Some will notice that it can be shown that
$\int e^{ax}\sin bx\, dx=\dfrac{e^{ax}}{a^{2}+b^{2}}\left(a\sin bx-b\cos bx\right)+c$
$\int e^{ax}\cos bx\, dx=\dfrac{e^{ax}}{a^{2}+b^{2}}\left(a\cos bx+b\sin bx\right)+c$
which can be memorized. I'm not good with memorizing things, and moreover, I firmly believe that math should be used like a language (not true, I studied that there's independence on language faculties when I wrote my linguistics paper): we rarely put the effort to memorize our languages. But having integrated products of trigonometric functions quite a number of times, I find it very easy to remember these two identities. Let's illustrate what I mean with the first identity.
$\int e^{ax}\sin bx\, dx$
$=\int e^{ax} Im\left(e^{ibx}\right)\,dx$
$=Im\left(\int e^{ax}e^{ibx}\,dx\right)$
$=Im\left[e^{ax}\dfrac{1}{a+bi}\left(\cos bx+i\sin bx\right)\right]+c$
$=\int e^{ax} Im\left(e^{ibx}\right)\,dx$
$=Im\left(\int e^{ax}e^{ibx}\,dx\right)$
$=Im\left[e^{ax}\dfrac{1}{a+bi}\left(\cos bx+i\sin bx\right)\right]+c$
Here on, we only require some computational fortitude. Rewrite $\dfrac{1}{a+bi}$ to extract the real constant $\dfrac{1}{a^2+b^2}$; and what remains quite blatantly pins the imaginary part...

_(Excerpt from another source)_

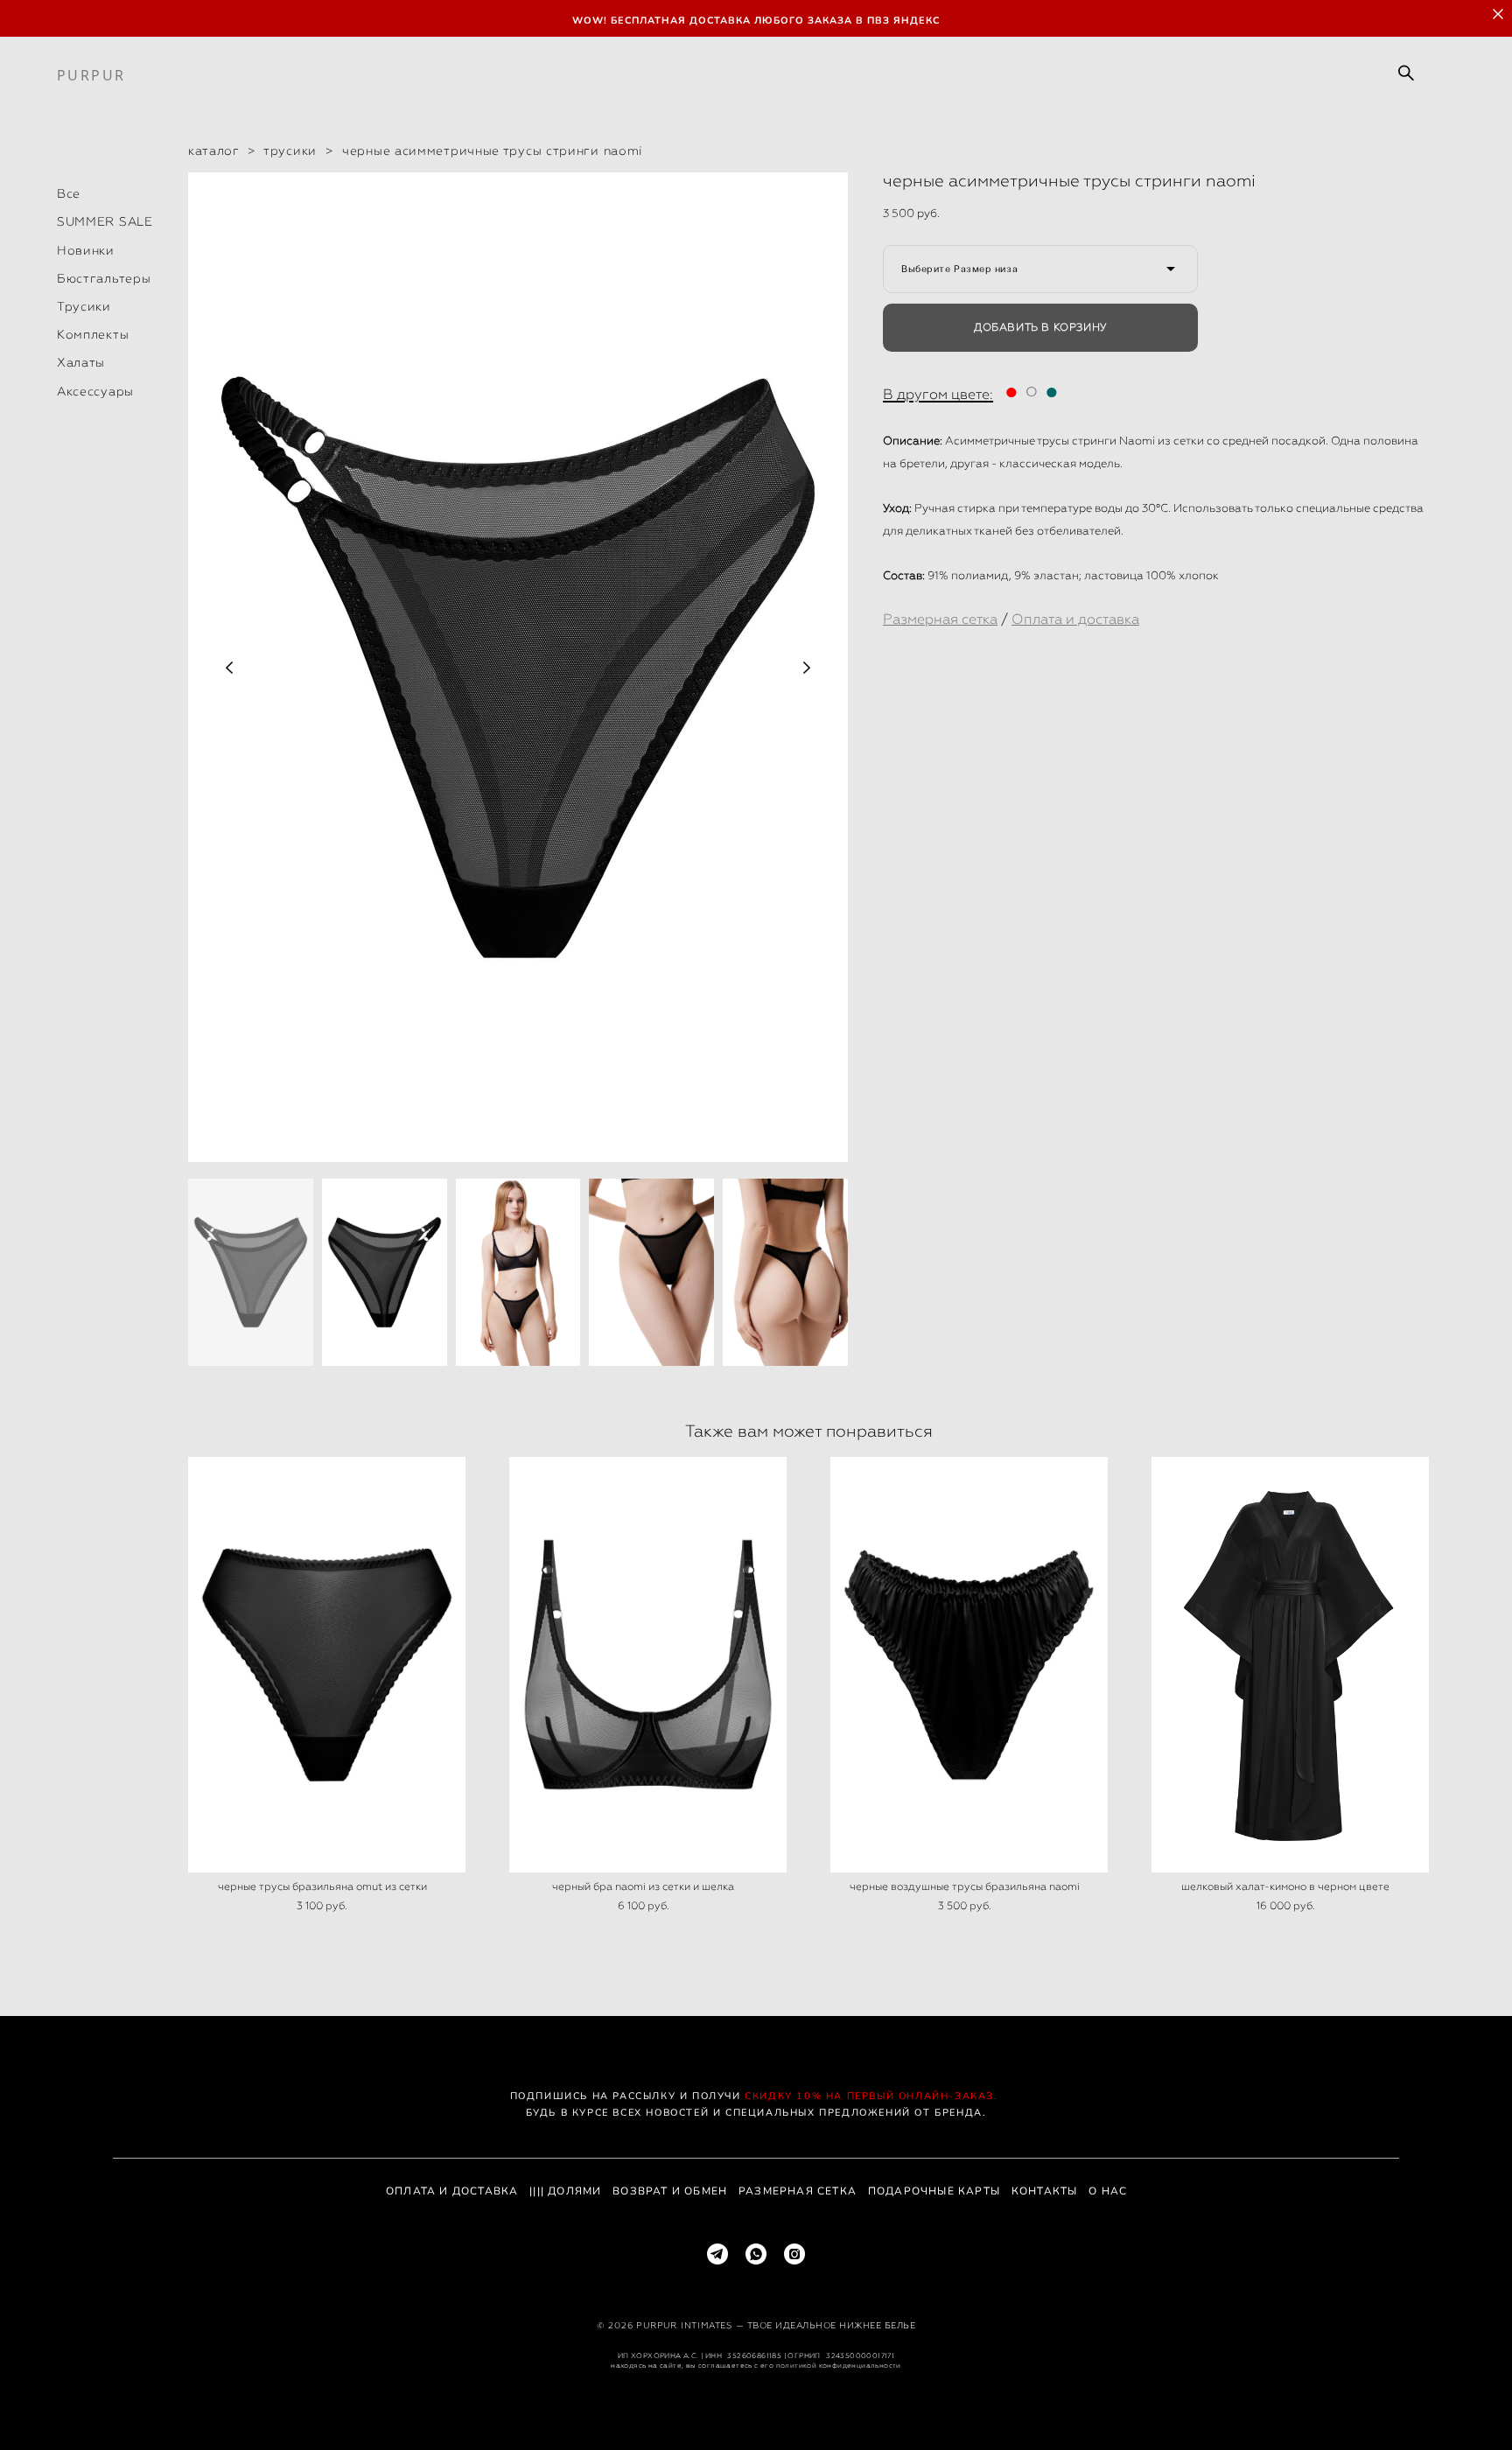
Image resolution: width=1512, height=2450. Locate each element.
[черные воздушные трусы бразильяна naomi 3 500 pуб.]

$Im\left[e^{ax}\dfrac{1}{a+bi}\left(\cos bx+i\sin bx\right)\right]+c$
$=\dfrac{e^{ax}}{a^{2}+b^{2}}\, Im\left[\left(a-bi\right)\left(\cos bx+i\sin bx\right)\right]+c$
$=\dfrac{e^{ax}}{a^{2}+b^{2}}\left(a\sin bx-b\cos bx\right)+c$
Of course, most of these steps can be done mentally, which is why it's very easy to remember the two identities, and this also makes it faster to carry the integral into the complex plane instead of integrating by parts.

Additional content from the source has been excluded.